(WHAT THIS TASK INVOLVES) Among the lines of the records, find all that carry the word "below" and copy them.

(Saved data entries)
^^^^

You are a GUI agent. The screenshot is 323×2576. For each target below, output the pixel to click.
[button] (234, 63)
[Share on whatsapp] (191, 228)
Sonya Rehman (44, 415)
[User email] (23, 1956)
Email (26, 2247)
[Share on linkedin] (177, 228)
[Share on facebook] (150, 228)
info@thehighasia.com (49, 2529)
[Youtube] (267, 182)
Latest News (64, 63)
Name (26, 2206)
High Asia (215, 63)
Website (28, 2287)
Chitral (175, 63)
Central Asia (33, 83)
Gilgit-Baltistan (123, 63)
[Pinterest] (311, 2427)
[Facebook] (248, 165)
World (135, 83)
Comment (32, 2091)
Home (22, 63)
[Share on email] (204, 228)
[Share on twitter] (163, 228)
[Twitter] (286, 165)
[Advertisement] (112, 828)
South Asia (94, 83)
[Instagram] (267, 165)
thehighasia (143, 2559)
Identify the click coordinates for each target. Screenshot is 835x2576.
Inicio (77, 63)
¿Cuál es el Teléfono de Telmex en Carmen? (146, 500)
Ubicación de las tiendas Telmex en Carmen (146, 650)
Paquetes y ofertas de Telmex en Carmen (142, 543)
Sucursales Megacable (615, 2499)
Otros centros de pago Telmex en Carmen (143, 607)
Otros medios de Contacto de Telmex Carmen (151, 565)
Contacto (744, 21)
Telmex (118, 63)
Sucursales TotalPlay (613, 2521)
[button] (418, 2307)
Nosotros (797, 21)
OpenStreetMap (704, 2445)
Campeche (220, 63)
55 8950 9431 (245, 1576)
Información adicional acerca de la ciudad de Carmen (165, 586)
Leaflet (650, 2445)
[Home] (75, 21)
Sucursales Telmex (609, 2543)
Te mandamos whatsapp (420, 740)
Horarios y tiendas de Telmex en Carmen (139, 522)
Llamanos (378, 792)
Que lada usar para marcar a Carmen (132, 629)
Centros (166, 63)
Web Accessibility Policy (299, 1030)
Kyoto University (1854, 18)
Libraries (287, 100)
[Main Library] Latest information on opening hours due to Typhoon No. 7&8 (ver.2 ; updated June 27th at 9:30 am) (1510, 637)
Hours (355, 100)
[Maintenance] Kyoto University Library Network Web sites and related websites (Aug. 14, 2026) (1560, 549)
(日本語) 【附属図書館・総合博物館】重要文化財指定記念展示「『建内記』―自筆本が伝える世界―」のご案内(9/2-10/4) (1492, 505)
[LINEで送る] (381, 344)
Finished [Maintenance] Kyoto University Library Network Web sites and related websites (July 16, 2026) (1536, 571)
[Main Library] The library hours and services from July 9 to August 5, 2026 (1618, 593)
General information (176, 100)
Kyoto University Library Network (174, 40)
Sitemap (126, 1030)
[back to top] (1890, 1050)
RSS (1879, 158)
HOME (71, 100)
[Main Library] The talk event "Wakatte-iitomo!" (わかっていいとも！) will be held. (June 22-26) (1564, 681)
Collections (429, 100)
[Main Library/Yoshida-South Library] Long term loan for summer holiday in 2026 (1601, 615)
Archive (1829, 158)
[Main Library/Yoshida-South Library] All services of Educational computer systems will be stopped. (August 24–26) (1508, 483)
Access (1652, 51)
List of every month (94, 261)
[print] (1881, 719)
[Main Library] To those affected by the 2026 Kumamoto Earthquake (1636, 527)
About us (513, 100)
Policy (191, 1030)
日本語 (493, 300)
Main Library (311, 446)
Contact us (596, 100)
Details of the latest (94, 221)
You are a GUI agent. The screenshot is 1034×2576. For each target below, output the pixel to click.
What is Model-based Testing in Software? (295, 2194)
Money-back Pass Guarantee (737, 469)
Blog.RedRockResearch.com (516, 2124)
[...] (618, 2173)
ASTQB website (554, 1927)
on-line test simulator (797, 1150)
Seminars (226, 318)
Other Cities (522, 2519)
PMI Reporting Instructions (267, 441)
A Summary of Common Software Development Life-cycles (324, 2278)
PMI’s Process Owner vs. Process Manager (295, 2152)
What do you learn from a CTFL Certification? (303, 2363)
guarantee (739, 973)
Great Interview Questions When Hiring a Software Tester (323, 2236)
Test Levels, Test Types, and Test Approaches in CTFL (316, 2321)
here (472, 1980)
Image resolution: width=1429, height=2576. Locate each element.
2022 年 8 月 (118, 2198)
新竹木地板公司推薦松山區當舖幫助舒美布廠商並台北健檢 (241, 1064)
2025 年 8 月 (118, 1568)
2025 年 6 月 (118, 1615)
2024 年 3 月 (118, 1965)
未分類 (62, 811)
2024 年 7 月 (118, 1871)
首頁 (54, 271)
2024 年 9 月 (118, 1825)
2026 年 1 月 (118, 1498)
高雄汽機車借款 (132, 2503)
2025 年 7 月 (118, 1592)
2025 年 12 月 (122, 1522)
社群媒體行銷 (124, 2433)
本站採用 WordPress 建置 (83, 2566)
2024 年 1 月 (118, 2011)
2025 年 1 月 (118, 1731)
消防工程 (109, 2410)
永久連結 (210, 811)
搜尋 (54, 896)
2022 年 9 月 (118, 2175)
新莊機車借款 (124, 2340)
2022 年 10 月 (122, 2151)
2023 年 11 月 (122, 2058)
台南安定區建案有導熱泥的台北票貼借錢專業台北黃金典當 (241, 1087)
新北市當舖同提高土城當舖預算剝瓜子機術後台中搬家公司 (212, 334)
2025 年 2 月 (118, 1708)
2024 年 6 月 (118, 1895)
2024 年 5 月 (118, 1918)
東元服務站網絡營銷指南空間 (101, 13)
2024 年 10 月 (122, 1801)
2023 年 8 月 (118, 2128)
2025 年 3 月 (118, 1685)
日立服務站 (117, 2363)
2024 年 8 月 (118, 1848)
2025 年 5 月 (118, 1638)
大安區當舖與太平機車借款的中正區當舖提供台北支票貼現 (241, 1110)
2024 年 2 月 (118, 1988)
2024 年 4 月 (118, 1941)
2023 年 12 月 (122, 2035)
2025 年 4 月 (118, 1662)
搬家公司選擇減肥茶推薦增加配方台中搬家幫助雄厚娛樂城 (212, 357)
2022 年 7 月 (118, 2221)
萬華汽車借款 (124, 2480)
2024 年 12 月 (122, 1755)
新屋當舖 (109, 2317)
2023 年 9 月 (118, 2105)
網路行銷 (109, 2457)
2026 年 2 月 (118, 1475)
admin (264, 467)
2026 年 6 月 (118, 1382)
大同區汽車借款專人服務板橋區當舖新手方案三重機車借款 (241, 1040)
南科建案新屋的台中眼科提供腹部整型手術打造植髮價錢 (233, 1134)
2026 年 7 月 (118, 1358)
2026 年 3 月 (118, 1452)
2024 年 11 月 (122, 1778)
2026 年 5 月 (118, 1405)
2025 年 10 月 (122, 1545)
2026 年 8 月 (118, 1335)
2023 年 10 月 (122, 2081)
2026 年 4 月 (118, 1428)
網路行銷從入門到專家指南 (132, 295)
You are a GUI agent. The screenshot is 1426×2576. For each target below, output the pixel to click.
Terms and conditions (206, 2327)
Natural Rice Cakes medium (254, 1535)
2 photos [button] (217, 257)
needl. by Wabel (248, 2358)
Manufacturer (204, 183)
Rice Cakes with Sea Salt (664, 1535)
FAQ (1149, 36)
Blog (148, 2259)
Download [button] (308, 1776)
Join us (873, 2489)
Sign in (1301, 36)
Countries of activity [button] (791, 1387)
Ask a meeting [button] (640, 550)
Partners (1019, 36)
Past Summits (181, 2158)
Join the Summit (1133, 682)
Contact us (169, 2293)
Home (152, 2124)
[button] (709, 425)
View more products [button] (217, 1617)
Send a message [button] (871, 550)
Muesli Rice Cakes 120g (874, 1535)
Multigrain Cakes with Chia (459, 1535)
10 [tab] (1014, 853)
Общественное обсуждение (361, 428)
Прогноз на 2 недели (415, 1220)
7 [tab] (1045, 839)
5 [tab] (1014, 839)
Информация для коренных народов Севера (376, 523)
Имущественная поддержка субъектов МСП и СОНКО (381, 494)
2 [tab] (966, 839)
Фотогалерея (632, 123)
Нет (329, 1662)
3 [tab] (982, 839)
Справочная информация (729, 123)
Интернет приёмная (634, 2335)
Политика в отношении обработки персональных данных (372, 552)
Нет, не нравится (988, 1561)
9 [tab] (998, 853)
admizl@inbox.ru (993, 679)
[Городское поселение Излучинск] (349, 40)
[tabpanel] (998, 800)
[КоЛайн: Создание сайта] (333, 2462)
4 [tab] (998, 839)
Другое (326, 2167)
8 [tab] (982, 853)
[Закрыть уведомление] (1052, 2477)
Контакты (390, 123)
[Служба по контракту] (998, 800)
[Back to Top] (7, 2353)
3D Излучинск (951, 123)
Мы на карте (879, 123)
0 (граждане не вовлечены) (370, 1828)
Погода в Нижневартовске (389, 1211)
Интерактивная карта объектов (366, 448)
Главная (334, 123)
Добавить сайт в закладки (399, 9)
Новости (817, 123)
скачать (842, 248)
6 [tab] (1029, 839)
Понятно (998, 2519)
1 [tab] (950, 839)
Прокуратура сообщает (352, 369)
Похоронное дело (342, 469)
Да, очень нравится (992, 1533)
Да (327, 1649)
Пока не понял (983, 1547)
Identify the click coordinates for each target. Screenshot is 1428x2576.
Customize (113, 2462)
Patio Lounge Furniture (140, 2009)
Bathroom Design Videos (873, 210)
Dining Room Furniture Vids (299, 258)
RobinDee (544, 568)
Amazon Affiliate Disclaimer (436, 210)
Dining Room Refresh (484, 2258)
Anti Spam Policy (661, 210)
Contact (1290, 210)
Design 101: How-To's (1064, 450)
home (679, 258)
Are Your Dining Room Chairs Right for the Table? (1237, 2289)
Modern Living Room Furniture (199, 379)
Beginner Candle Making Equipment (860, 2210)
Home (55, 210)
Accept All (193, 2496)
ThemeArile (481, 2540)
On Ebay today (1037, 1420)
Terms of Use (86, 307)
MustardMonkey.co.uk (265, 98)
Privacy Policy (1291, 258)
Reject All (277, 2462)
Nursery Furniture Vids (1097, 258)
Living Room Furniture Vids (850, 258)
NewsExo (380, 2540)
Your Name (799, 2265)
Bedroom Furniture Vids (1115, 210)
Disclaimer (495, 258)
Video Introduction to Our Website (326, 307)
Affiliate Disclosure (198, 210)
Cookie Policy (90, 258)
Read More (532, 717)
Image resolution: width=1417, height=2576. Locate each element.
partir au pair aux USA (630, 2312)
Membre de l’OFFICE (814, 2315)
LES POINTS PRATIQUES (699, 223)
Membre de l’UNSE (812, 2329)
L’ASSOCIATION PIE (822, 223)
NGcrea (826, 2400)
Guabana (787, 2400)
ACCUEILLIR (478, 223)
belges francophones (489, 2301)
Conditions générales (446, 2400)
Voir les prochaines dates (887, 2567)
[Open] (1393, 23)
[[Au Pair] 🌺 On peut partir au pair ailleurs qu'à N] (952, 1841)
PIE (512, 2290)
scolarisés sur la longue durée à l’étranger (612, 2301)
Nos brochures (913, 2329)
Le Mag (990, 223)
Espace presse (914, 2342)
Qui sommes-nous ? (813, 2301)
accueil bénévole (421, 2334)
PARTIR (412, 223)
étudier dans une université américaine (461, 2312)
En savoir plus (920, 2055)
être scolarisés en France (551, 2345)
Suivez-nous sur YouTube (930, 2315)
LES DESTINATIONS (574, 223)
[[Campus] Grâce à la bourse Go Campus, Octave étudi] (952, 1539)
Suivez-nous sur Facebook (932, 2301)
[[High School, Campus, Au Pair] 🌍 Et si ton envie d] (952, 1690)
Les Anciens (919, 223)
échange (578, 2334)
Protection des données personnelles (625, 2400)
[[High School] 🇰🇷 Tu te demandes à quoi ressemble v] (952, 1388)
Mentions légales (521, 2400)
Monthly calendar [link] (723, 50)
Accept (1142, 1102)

^^^^

(EXERCISE RESPONSE)
You are a GUI agent. The screenshot is 323×2576. For each target below, output the pixel to click.
You are a GUI agent. The screenshot is 1034×2576. For each target below, output the pixel to click.
You are a GUI agent. The screenshot is 1426×2576. For each target below, output the pixel to click.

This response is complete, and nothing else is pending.